Police wanted to make it clear that the DNA profile was a scientific approximation.

On March 13, 2017, the DNA composite profile was shared with the public.

This year, CSPD and Army CID sought laboratory completion of Genetic Genealogy (GG) DNA analysis on the unknown suspect DNA profile. As a result, the investigation culminated in identifying 58-year-old Michael Whyte as the suspect in this investigation.

On Thursday, Whyte was arrested in Thornton. He was taken to the Adams County Detention facility with a no-bond warrant for first-degree murder.

"Words cannot convey the satisfaction we are feeling from this arrest," said Major General David Glaser, the Provost Marshal General of the Army and Commanding General of the U.S. Army Criminal Investigation Command. "I'm extremely proud of our special agents on this case led by Special Agent Jessica Veltri. They have worked tirelessly and shoulder to shoulder with the Colorado Springs Police Department and the quiet professionals from our U.S. Army Criminal Investigation Laboratory on this investigation. We sincerely hope that today's announcement in some small way brings comfort to the family and friends of Spc. Darlene Krashoc."

CSPD Cold Case Detective's Joe Somosky and Jim Isham, under the direction of Sergeant Korey Dabb, are responsible for the investigation of more than 100 unsolved homicide cases dating back to the 1940's. Their diligence and hard work on behalf of the victims they are serving is exemplified in this and the many other investigations they are actively continuing.

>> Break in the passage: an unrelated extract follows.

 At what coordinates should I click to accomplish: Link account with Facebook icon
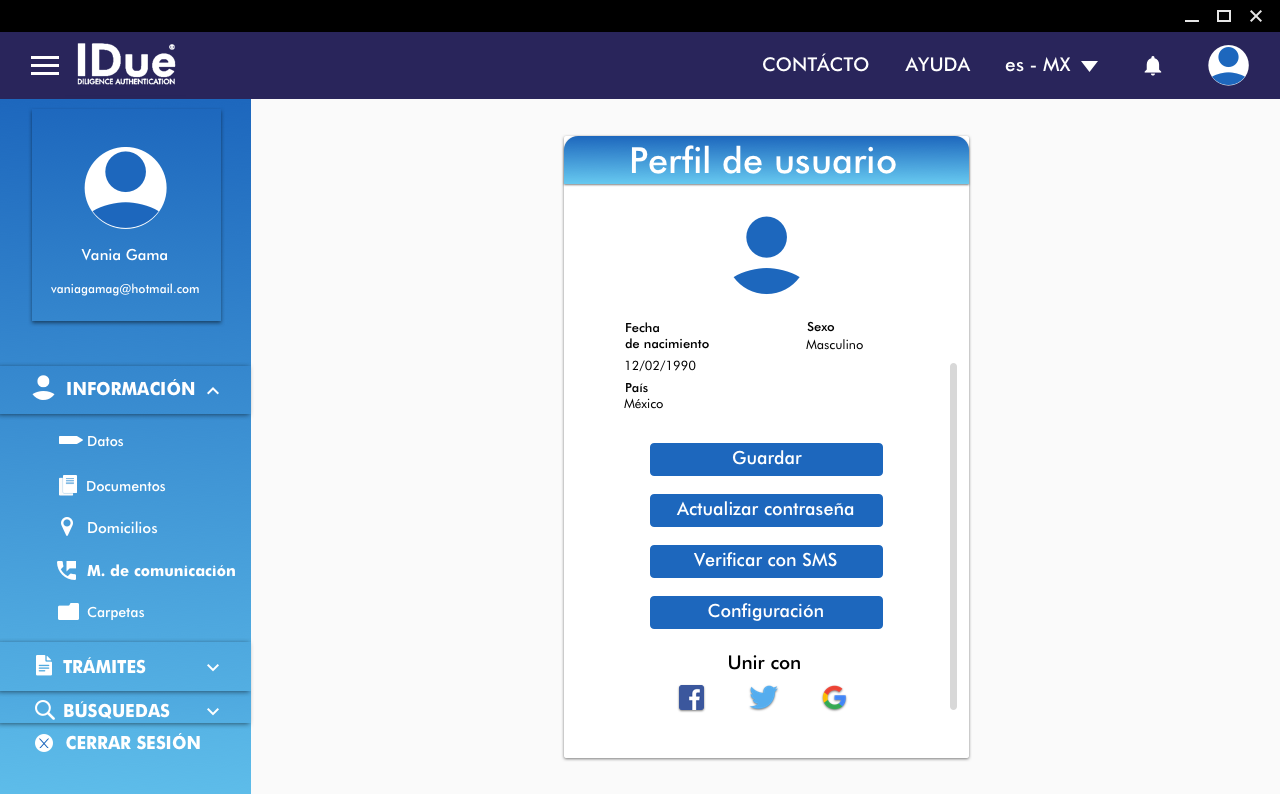[691, 698]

"There is a lot to be proud of today," says Colorado Springs Police Chief Vince Niski. "The work done by these detectives has been nothing short of exceptional. Since 1987, CSPD Cold Case Detectives, Violent Crimes Detectives, and U.S. Army CID Investigators have worked tirelessly to bring this investigation to a conclusion. Throughout these last 32 years, they never lost sight of what was most important: Finding answers for Ms. Krashoc's family. We hope this arrest will provide those answers and some comfort."